When speaking on Northern Ireland, where agri-food trade accounts for 45% of total goods trade with the Irish Republic, the Brexit Secretary mentioned that the Customs Union on its own would be insufficient to ensure a frictionless border after Brexit.  Mr Davies believes that the best solution was a comprehensive free trade deal in conjunction with a deal to recognise shared regulations and customs procedures. This would encompass mutual recognition on standards and all-island arrangements for agri-food (i.e. the island of Ireland being a single epidemiological unit for animal disease as it at present).

Mr Davis also acknowledged that if an ambitious deal, or alternative technological suggestions to avoid a hard border cannot be agreed with the EU, that a proposed ‘Plan c’ (backstop) to align all regulations was still a potential “emergency parachute”.  Some believe that the extension of Customs Union participation, beyond December 2020, as agreed in the transition phase, has emerged as a fall-back option as the Government’s alternative customs proposals will take time to implement.

The Brexit secretary also added that the Irish border question could wait until a final deal is struck in October, as issues around mutual recognition of standards and rules of origin would only bite from 2021. He saw the June deadline as being an “artificial” hurdle set by the EU side.  Brexit Committee MPs including its chair Hillary Benn expressed concern that an October deal would give Parliament very little time to scrutinise its implications properly which could even then be based on a mere political statement rather than a binding treaty.

It is unsurprising that on Northern Ireland, the can looks set to be kicked down the road yet again.

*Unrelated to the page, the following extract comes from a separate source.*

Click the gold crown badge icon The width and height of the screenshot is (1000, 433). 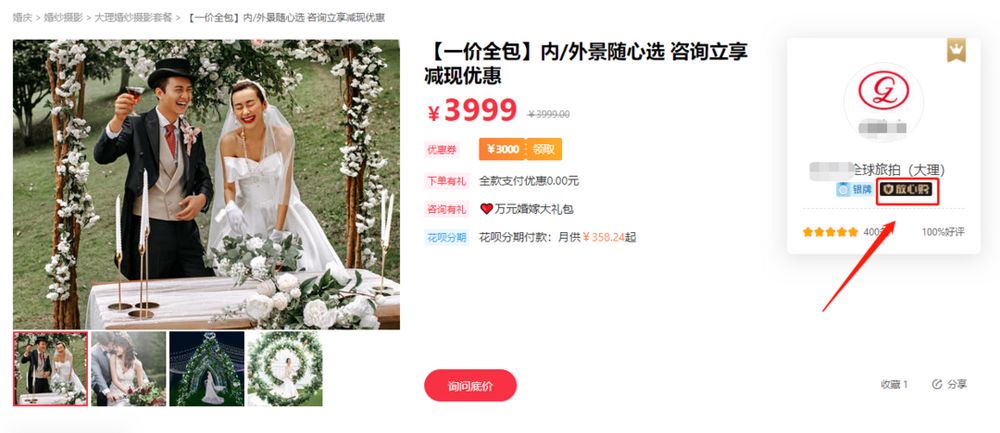coord(955,50)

It is by far the most complex and nuanced issue in the negotiations.  Some might argue that if agreement is reached on all other parts of the withdrawal deal with the EU and the framework for the future trading relationship, then the pressure exerted on the Irish Republic would ramp-up substantially. As the Brexit Secretary pointed out there is about £1 billion worth of trade between the Irish Republic and the UK each week, far more than North-South trade which for goods is estimated at €3.2 billion (£2.8bn) per annum. Any significant impact on this East-West trade would hurt the Irish economy.  If agreement is reached on all other major areas and Northern Ireland remains outstanding, the Irish Government could be forced to relent on some key issues.